Excerpt to read:
....

In the days leading up to the Durban gathering, the South African government, which is the host, has released its Green Economy Accord.
South Africa is the world’s 14th biggest carbon polluter; it burns about 125 million tons of coal a year to drive its economy and it gets about 90 percent of its energy needs from coal.
The accord pledges that South Africa will reduce carbon emissions “absolutely” by 2036. It’ll achieve this, it says, by injecting billions of rand into green economy activities.
Essop said, “Some bigger developing countries like South Africa are doing all this while many of their people are trapped in poverty. They’re clearly making big sacrifices to fight climate change. They’re doing this without an international agreement (forcing them to do so) and without the kinds of financial support that are actually needed to conduct these actions.”
She added, “A lot of that ambition can be increased if we did see a global agreement on climate change being reached and if we did see financial support being forthcoming.”
But Greenpeace’s Olivia Langhoff said while some larger developing countries, such as India and South Africa, have in recent times made “all the right noises” about lowering their greenhouse gas emissions, they’ve done relatively little to actually implement more environmentally friendly energy strategies.
Langhoff doubts that South Africa’s promise to phase out coal burning within the next 25 years will be realized. She asked, “How does Pretoria intend to do this when it is right at this moment building new coal-fired power stations?”
South Africa’s state power company, Eskom, acknowledged that two power stations it’s currently building will be driven by coal, and that they’re unlikely to be the last coal burning energy plants to be constructed.
Africa must act
Kenyan ecological economist Kevin Chika Urama agreed that most African countries “just talk but don’t walk” when it comes to taking action to adapt to climate change. He insisted that they could do much more, despite their lack of development and small budgets.
Urama is the coauthor of an internationally acclaimed study into the impacts of climate change on Africa.
He pointed out that African countries agreed in 2006, under the African Union, to invest at least one percent of their annual GDPs in scientific research and development. But, Urama maintained, “Our study has shown that only one country, South Africa, has even come close to one percent since then. It is investing 0.93 percent of its GDP in scientific research. Most other African countries are investing below 0.5 percent. And because of that, we don’t have the capacity to develop the technologies to adapt to climate change.”

....

Excerpted data:
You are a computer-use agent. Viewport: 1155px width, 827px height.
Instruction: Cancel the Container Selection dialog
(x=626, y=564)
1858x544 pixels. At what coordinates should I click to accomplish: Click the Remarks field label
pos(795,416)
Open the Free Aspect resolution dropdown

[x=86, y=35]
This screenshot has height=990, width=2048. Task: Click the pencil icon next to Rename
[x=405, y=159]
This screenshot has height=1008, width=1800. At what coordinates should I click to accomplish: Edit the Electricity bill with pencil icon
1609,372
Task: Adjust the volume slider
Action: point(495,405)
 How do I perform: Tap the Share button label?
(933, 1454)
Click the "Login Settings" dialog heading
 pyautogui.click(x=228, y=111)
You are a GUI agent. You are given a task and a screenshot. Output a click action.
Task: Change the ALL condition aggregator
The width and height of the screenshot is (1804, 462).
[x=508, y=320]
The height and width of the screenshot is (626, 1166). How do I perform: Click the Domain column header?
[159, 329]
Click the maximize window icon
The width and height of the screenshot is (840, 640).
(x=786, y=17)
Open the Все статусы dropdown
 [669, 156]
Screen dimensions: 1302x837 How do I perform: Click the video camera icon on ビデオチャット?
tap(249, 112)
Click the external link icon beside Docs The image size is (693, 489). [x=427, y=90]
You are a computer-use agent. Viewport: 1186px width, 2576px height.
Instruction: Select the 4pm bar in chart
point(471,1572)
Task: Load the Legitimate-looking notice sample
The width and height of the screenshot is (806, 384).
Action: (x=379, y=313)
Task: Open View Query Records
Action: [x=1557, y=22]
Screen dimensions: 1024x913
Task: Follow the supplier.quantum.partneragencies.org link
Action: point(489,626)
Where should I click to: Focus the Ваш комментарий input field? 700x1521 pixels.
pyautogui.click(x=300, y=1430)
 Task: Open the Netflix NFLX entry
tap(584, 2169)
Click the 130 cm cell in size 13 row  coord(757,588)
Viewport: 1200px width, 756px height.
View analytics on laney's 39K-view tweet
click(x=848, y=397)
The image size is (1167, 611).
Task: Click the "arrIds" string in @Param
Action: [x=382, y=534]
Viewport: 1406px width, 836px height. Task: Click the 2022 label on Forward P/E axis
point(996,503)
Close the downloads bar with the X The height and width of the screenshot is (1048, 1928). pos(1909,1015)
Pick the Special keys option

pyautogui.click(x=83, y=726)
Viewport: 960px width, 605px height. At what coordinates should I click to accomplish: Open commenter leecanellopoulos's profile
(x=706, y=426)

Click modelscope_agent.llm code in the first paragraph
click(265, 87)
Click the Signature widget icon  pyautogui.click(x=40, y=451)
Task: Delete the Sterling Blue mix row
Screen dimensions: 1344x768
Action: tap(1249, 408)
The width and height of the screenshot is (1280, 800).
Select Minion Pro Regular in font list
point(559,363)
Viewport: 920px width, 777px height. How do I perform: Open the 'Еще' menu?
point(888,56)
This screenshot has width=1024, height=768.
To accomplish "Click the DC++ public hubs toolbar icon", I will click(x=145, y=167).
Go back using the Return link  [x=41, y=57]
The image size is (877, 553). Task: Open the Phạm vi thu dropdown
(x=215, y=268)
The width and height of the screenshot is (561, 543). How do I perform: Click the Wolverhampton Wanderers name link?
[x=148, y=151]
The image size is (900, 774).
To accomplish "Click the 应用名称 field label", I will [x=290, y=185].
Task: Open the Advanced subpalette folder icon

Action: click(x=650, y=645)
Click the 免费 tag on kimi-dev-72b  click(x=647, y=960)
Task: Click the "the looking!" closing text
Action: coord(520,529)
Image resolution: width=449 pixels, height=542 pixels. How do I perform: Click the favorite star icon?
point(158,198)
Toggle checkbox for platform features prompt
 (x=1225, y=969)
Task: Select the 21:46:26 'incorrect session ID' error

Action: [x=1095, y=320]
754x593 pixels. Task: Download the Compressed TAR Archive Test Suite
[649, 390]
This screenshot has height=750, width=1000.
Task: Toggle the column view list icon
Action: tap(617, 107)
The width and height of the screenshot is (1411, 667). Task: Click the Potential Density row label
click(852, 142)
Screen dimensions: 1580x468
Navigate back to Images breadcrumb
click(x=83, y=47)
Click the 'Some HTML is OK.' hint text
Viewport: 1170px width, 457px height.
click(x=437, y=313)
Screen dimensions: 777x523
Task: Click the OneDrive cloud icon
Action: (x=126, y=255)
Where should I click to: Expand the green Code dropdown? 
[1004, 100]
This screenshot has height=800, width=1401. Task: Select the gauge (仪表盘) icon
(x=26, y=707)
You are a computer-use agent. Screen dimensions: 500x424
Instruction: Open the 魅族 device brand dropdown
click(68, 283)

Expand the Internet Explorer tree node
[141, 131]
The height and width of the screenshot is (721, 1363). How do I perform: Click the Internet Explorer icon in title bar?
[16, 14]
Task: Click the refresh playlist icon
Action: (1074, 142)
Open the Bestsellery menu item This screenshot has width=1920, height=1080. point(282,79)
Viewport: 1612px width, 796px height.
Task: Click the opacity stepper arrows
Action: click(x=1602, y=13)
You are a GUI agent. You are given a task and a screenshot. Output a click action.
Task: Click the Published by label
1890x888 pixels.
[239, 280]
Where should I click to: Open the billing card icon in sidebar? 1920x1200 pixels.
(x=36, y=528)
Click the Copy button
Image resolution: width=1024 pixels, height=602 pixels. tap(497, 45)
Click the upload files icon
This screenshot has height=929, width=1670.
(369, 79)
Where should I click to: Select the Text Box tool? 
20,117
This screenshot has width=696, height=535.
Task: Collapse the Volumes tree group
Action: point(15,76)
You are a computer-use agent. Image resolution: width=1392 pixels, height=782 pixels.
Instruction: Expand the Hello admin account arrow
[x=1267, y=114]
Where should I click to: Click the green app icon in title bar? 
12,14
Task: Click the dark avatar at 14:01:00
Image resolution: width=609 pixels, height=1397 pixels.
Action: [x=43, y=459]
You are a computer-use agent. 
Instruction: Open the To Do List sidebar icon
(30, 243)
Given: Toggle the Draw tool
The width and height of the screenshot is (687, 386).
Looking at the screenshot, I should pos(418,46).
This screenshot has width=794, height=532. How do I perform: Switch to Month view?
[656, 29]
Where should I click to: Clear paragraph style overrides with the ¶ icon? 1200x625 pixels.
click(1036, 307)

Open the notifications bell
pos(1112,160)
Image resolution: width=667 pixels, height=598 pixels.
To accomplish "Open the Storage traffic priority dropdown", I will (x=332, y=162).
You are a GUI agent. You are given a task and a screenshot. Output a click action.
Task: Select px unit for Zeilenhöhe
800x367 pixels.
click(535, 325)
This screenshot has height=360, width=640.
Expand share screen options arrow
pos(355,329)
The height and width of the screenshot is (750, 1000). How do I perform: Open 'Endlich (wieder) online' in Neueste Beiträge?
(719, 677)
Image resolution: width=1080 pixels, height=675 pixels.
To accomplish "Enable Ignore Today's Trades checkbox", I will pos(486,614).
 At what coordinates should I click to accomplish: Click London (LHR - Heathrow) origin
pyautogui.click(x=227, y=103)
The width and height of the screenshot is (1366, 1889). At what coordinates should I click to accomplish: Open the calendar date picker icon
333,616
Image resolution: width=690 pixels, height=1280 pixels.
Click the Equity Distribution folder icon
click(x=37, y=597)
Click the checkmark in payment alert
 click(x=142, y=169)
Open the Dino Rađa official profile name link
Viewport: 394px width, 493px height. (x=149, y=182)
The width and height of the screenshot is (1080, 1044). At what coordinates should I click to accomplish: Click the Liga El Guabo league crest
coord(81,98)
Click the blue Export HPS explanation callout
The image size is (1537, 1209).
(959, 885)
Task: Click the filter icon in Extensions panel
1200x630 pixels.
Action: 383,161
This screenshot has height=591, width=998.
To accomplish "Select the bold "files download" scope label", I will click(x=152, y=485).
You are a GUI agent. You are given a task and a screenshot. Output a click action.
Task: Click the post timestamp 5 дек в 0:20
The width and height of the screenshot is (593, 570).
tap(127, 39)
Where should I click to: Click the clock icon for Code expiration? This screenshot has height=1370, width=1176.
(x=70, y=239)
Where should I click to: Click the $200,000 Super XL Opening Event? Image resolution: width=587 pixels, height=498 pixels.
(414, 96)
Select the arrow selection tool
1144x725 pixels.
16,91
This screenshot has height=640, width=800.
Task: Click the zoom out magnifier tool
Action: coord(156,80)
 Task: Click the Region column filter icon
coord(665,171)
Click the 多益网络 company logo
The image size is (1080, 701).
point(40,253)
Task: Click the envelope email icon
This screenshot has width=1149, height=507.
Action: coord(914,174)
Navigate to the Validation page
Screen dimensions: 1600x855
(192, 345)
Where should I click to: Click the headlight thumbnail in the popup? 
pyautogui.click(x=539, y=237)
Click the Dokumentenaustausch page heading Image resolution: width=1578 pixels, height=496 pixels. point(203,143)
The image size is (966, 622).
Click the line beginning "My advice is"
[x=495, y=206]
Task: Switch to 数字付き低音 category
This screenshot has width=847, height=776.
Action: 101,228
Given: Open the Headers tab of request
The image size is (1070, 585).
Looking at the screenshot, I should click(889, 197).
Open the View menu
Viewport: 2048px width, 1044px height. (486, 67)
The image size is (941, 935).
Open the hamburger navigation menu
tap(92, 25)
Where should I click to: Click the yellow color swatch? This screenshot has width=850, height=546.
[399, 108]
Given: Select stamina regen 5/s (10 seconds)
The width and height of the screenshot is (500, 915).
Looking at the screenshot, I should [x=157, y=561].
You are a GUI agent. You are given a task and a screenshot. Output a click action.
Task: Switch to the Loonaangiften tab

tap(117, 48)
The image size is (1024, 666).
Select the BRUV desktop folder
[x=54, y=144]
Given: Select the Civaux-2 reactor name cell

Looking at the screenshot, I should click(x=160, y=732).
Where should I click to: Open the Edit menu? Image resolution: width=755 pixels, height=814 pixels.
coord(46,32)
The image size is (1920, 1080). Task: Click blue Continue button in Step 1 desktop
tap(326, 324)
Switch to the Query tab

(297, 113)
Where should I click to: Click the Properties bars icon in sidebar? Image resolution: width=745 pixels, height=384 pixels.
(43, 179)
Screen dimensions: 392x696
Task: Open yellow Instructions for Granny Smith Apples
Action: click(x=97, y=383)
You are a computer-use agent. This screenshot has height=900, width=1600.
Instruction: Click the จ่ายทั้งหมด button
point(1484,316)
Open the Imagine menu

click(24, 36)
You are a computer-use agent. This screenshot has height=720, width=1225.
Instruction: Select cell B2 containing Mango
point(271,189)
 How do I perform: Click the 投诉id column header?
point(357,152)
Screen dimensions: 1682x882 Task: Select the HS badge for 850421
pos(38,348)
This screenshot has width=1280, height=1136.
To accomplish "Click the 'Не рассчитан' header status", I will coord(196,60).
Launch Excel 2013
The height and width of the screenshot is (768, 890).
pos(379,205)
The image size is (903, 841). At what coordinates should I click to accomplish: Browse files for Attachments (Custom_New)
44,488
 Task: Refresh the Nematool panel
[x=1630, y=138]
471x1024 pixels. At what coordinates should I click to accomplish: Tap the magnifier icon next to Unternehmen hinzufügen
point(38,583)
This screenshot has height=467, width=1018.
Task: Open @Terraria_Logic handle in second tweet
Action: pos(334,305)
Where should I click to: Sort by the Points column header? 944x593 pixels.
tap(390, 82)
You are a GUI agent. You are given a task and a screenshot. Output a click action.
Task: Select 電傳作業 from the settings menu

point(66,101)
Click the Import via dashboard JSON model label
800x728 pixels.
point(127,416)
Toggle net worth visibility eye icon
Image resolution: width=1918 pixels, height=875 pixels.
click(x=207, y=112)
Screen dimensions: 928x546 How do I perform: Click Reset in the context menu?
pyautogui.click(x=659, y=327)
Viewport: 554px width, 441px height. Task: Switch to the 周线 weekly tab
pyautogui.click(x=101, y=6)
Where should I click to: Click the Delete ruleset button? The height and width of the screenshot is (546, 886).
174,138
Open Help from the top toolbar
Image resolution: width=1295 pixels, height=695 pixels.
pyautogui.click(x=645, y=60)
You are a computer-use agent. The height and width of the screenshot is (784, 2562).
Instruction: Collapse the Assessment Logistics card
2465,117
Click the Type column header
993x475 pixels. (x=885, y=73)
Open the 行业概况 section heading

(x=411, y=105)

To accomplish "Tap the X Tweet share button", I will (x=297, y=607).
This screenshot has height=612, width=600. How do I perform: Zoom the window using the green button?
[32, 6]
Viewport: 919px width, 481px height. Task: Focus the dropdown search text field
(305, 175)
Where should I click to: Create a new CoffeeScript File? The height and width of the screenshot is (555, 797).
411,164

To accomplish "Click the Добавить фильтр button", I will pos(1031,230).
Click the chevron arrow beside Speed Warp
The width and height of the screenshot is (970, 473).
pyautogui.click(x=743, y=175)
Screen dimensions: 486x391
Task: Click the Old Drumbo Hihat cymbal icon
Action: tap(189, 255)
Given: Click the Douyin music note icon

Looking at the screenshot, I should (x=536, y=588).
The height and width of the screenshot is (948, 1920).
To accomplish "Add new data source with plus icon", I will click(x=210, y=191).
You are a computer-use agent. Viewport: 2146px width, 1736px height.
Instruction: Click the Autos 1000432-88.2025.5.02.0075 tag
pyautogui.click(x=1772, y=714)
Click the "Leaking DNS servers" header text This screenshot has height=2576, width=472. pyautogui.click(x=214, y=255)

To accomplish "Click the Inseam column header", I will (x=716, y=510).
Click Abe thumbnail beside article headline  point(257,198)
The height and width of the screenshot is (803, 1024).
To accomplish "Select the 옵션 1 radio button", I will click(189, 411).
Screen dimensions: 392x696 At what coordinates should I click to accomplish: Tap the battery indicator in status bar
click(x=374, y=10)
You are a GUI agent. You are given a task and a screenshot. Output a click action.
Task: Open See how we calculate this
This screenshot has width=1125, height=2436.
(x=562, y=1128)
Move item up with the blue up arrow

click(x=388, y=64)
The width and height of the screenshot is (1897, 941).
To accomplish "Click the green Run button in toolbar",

....

Required actions:
• A. Using the excerpt on South Africa and climate change, explain in one to three sentences why Olivia Langhoff doubts that South Africa will phase out coal burning within the next 25 years.
• B. Say whether each statement agrees with the excerpt on South Africa and climate change, answering yes or no and quoting the deciding words: (i) South Africa gets about 90 percent of its energy needs from coal. (ii) Urama says most African countries other than South Africa invest at least 0.5 percent of GDP in scientific research. (iii) Essop says South Africa is acting under an international agreement that requires it to.
• C. Please resume the excerpt on South Africa and climate change, picking up after its final sentence.

Responses for each task:
• A. Langhoff doubts the promise because Pretoria is building new coal-fired power stations right now. Eskom has acknowledged that two power stations under construction will run on coal and that they are unlikely to be the last.

• B.
(i) Yes: "it gets about 90 percent of its energy needs from coal."
(ii) No: "Most other African countries are investing below 0.5 percent."
(iii) No: "They’re doing this without an international agreement (forcing them to do so)"

• C.
He said African scientists have the skills to help insulate the continent against climate change but not the necessary support from their governments.
“I know of high level technologies for harvesting energy from the sun that have been developed in Africa, but they are confined to tiny parts of the continent. That’s because we don’t have the arrangements in place to facilitate such technological transfer between countries, or the political will to invest in bigger production of such energies,” said Urama.
The economist also highlighted projects that are gathering solar energy in North Africa and the Sahara desert – to satisfy some of Europe’s energy needs. “But Africa is not wising up to harnessing such technologies for its own people,” Urama commented.
He insisted, “African countries don’t need a big global fund to at least begin investing in such technologies. They don’t need such a fund to at least begin fulfilling their commitments to investing a small part of their GDPs in science that could protect Africa against climate change.”
Urama added, “If Africa doesn’t start doing things for itself right now, even if it’s on a small scale, it will slide backwards even more. And then by the time something like the Green Climate Fund kicks in, much of the continent will already have been severely damaged by climate change and won’t be able to bounce back.”